== Available data
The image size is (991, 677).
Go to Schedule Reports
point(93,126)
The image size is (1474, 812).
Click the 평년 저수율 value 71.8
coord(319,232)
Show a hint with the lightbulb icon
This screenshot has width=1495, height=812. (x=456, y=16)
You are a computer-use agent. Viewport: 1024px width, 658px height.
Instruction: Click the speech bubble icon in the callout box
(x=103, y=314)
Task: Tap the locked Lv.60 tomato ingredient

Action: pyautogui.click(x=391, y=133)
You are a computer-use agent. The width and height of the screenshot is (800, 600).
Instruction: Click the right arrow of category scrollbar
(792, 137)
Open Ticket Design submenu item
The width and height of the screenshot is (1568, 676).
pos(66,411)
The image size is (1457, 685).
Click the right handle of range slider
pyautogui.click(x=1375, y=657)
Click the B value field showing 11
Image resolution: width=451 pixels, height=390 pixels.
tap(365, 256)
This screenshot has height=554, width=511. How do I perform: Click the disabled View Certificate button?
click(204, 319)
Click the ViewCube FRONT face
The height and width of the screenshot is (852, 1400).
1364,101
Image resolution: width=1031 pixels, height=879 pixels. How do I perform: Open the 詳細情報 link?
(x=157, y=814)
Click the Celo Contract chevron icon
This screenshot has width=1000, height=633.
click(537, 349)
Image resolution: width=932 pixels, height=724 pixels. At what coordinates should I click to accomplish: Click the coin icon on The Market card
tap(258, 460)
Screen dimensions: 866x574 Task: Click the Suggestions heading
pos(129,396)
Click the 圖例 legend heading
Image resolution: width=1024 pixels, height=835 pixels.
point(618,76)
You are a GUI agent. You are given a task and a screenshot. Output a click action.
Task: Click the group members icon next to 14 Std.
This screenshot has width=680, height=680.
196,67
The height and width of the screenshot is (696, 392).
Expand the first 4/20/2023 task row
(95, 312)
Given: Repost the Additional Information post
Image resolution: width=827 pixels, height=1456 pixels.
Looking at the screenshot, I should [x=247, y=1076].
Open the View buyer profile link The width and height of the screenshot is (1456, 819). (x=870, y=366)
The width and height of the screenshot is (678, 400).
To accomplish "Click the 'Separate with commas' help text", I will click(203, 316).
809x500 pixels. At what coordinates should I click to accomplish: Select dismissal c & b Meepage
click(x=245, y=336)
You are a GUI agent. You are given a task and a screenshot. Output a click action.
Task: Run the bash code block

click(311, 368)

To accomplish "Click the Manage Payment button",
====
**Exercise aim:**
Starting with the line that contains "Image resolution: width=932" and going on through the line that contains "tap(258, 460)", lay out those lines as a JSON list of strings with one string per line and any blank lines left out.

**Result below:**
[
  "Image resolution: width=932 pixels, height=724 pixels. At what coordinates should I click to accomplish: Click the coin icon on The Market card",
  "tap(258, 460)"
]